PRELIMINARY FINDINGS REGARDING THE EMB-FEBC
AND THE MCC
Caution: While
this essay represents a review of available materials and will probably exist
in a state of constant revision as additional materials and persons become
available.
Having spent two days in the archives
looking into the nature of the relationship between the Brüderthaler-Evangelical Mennonite Brethren (EMB) and the Mennonite Central Committee (MCC), I think that
I have discovered the probable truth regarding their divorce, and that like
most stories, it is both mundane and revealing.
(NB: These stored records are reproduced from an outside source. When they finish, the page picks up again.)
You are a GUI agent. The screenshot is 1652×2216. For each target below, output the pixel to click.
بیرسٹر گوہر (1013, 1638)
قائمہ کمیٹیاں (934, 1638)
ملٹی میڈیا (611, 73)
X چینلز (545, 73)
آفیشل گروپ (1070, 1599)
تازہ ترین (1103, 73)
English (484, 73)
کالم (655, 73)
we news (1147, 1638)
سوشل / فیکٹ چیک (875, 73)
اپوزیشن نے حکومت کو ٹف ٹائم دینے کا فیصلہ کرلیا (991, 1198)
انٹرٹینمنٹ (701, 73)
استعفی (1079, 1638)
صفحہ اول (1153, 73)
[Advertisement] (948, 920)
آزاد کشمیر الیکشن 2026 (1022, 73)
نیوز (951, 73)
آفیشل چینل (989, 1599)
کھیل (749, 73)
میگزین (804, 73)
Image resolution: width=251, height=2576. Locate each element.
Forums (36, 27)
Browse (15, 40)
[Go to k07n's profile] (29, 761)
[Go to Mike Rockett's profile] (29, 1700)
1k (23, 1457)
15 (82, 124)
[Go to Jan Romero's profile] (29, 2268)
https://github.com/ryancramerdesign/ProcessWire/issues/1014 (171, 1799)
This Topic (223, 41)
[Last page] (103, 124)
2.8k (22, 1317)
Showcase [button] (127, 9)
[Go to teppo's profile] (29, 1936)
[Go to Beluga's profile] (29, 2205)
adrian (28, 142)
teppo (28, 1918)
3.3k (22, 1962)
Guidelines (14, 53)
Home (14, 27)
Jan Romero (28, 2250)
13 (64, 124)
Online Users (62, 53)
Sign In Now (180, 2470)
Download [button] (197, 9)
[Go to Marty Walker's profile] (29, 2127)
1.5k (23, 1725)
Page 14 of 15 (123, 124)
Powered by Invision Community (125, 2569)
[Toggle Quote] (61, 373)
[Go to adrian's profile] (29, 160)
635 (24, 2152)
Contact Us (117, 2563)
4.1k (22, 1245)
The MCC was established 27 July 1920 in
response to the famine decimating the then Soviet Republic of Ukraine. In many senses, the modern identity of the
Anabaptist community was born in this struggle of the new world Mennonite
immigrants to meet the needs of starving family and conference members in
Ukraine. One early lesson being that all
of the disparate Mennonite-Amish-Anabaptist groups would have to work
together. The situation was complicated
and dire enough without having to work around the efforts, needs, and
preferences of individual congregations and small conferences. Secondly, in learning how to care for our
own, we learned how to cooperate to effectively minister to the needs of
others, non-Mennonites, as a form of service witness. Third, the international effort to meet the
international needs of an international faith body reinforced the
internationalist perspective of the greater Anabaptist community. Fourth, the need was met by everyday people, each
doing their own small part according to what they had or could do, thereby
contributing to a great and effective project.
Everyday people doing everyday things to help and assist everyday people
is more or less how the MCC has generally been perceived. So what then is the problem?